====== Texto dado
También a finales del siglo XVIII Francia estaba ahogada en deudas. Los excesos en egresos de la Corona y los gastos provenientes de su participación en la guerra por la independencia de Estados Unidos habían provocado un déficit ruinoso. Luis XVI se vio obligado a convocar a los tres Estados para aumentar el recaudo fiscal y modificar un sistema tributario que se consideraba excesivo, ineficiente e injusto. Como dice Gail Bossenga: “El verdadero problema con los impuestos franceses parece no haber sido su peso aplastante, sino sus inequidades, ineficiencias e impermeabilidad a una verdadera reforma”. Las cargas tributarias (gabelas, tributos y diezmos) recaían sobre los burgueses y los campesinos, no sobre los grupos privilegiados como los nobles y el clero. La Revolución francesa se encargó, entre otras, de suprimir estos privilegios.
============
Tareas por realizar
a: Según el texto sobre las deudas de Francia, ¿por qué tuvo Luis XVI que convocar a los tres Estados? Explícalo en una a tres oraciones.
b: En el texto sobre las deudas de Francia, ¿sobre quiénes recaían las cargas tributarias?
c: Retoma el texto sobre las deudas de Francia a partir de su última oración y continúalo.
====== Fragmentos de filas
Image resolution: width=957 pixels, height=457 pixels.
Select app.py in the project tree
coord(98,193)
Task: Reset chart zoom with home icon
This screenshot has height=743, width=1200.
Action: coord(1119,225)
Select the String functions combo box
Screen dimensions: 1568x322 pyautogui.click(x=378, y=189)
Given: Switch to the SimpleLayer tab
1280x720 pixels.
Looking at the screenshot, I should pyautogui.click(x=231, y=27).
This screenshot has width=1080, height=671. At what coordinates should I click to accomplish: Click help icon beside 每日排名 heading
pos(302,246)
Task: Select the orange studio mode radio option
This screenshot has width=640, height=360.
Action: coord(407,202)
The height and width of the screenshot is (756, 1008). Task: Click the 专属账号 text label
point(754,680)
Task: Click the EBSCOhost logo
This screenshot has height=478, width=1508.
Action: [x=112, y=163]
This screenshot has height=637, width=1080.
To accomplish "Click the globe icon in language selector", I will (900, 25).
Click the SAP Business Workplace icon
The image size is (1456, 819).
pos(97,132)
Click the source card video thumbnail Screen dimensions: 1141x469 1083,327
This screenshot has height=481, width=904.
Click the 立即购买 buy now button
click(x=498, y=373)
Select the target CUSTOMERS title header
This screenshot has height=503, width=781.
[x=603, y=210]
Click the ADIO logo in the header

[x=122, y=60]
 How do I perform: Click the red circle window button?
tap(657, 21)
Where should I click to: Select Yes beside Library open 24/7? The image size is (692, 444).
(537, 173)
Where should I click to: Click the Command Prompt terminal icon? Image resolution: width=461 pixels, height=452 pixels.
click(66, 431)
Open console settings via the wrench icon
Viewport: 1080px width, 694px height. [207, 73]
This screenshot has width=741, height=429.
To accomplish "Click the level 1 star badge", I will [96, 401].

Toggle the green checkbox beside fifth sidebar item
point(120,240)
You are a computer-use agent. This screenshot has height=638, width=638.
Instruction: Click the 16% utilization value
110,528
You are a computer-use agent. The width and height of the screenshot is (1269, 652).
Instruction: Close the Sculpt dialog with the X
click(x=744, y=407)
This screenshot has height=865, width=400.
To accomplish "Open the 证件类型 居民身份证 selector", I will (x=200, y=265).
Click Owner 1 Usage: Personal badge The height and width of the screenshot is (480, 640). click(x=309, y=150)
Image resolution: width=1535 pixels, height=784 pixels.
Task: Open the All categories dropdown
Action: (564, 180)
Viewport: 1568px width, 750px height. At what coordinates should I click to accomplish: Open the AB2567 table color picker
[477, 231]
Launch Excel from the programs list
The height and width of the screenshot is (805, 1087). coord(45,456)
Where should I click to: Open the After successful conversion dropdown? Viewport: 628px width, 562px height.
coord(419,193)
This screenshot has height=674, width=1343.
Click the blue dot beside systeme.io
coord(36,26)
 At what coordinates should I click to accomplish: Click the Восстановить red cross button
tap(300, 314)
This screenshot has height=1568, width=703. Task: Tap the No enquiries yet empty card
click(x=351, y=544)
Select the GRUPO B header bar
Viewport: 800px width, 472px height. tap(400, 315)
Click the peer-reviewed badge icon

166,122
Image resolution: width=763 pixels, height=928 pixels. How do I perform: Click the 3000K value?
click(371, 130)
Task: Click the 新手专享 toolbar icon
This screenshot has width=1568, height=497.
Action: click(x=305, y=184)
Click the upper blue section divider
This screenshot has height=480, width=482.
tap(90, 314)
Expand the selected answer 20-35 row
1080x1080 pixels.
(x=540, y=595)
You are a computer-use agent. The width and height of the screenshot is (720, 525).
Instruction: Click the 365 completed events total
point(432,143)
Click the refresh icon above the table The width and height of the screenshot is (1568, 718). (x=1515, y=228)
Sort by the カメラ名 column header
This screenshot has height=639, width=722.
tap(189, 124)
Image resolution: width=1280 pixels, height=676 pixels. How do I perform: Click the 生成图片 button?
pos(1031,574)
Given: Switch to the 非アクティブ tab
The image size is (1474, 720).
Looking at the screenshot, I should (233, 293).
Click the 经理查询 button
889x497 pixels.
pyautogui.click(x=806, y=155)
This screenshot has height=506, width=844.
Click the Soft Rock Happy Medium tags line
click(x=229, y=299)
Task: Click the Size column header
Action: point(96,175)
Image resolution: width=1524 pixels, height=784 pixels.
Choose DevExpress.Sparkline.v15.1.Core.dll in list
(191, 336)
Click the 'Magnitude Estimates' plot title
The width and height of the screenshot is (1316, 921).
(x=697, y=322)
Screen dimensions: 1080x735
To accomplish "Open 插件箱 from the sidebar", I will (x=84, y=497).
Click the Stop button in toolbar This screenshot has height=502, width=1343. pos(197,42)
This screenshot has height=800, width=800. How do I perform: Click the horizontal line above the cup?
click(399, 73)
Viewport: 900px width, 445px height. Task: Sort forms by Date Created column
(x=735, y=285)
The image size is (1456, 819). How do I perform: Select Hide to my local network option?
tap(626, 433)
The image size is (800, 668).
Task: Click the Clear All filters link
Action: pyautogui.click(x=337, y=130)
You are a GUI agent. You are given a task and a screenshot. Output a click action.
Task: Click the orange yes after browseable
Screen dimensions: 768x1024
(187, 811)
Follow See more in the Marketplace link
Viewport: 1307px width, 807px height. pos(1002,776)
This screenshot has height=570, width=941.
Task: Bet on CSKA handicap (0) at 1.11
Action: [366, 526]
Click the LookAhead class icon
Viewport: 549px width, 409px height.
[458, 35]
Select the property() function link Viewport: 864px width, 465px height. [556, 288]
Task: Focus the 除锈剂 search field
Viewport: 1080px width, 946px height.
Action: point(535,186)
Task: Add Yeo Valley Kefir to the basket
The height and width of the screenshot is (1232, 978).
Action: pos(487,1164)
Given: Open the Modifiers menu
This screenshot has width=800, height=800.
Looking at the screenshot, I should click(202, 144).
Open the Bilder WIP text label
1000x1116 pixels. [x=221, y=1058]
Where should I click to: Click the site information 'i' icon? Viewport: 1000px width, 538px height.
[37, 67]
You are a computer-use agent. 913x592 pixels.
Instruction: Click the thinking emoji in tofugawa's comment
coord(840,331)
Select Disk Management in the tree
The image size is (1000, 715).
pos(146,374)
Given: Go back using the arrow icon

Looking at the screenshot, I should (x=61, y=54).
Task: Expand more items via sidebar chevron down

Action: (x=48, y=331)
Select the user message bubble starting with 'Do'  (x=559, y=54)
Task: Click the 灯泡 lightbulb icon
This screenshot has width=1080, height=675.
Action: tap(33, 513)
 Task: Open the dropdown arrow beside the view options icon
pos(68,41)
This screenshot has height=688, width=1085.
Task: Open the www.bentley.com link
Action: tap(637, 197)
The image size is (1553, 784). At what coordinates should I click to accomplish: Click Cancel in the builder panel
============
Respuestas por ítem
a: Los excesos en los egresos de la Corona y los gastos de su participación en la guerra por la independencia de Estados Unidos habían causado un déficit ruinoso. Por eso Luis XVI se vio obligado a convocar a los tres Estados. Buscaba aumentar el recaudo fiscal y modificar un sistema tributario considerado excesivo, ineficiente e injusto.

b: Sobre los burgueses y los campesinos.

c:
La verdad es que más importante que las reformas tributarias en sí —muchas veces tan necesarias como indispensables— es el momento en que se presentan. Hacerlas en medio de una pandemia, una recesión económica o un ambiente político enrarecido, más que inoportuno, puede ser funesto.
Apostilla. Al senador Roy Barreras se le puede acusar de todo menos de no tener un finísimo sentido de humor. En entrevista afirma: “Y los que somos insobornables… Robledo, Cepeda, o en mi caso, o Roosvelt Rodríguez, o Ritter López, o Germán Hoyos, o Benedetti…”. Con razón la audiencia se desternilló de la risa.